▶ _Texto de leitura_
——
Se queremos o advento de novos tempos, no presente cabe a profilaxia dos aposentos.
O homem que descobre uma nova verdade científica precisou, anteriormente, despedaçar em átomos tudo o que aprendera, e chega à nova verdade com as  mãos sujas de sangue do massacre de mil superficialidades.
(
Gasset, José Ortega Y, Rebelião das massas, cit. Rohmann, Cris, p. 298.)
Tecerei algumas observações, à cerca do que vi, e do que de certo modo tentei fazer.
O plano das idéias desconhece fronteiras, podemos fazer terra arrasada de tudo, para daí edificarmos um sistema compatível com o cenário da natureza, e com seu ator principal. O espetáculo, contudo, não pode parar. Somos vedados a promover total implosão dessa arapuca na qual uns sobrepujam os outros através de uma dialética de inversão de valores, onde o mais esperto, não o mais competente, o amoral, não o ético, o impostor, não o autêntico, o malandro, não o responsável, assume as rédeas de uma carruagem sempre destinada, pela loquacidade do condutor, a despencar nas pirambeiras. E já que não é possível tudo arrasar, e a fim de não sujar demasiadamente minhas mãos, utilizei um laser para retirar os tumores diretamente de onde eles foram instalados.
Identifiquei a diligência. Ela foi criada no fito de defender os passageiros dos malvados índios, aqueles desenfreados renascentistas dos oltramonti que teimavam varar a minicordilheira para saqueá-los. Em busca exclusiva da segurança, a Nação criou o Estado, e suas fronteiras. Por paradoxo, mas não por acaso, a começar pelos rincões latinos, e se espraiar por outros ladinos, ninguém mais teve sossêgo: "A guerra significa o Estado no seu mais efetivo crescimento e elevação; significa política." Scheler, Max, cit. Popper, K.: 78Napoleão confirmou a necessidade dos povos continentais concentrarem suas forças na defesa de todos, e a Germânia, espoliada, estuprada, para ser mais enfático, haveria de juntar o rescaldo em torno da bandeira humilhada. Hegel traduziu o manual de intruções dos franceses Descartes e Rousseau, os prussianos demoraram uns dez lustros, mas afinal veio Bismarck.
——
▶ _Conteúdo dos dados_
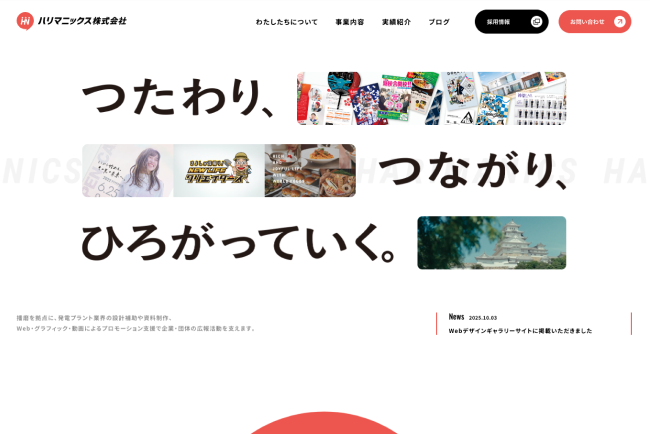Image resolution: width=650 pixels, height=434 pixels.
Task: Open the food dishes photo
Action: (x=310, y=171)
——
▶ _Exercícios_
A - No texto de leitura, com que finalidade a diligência foi criada?
B - Cite do texto de leitura o trecho que vai de "O homem que" até "modo tentei fazer.".

▶ _Gabarito_
A - Para defender os passageiros dos malvados índios.

B -
O homem que descobre uma nova verdade científica precisou, anteriormente, despedaçar em átomos tudo o que aprendera, e chega à nova verdade com as  mãos sujas de sangue do massacre de mil superficialidades.
(
Gasset, José Ortega Y, Rebelião das massas, cit. Rohmann, Cris, p. 298.)
Tecerei algumas observações, à cerca do que vi, e do que de certo modo tentei fazer.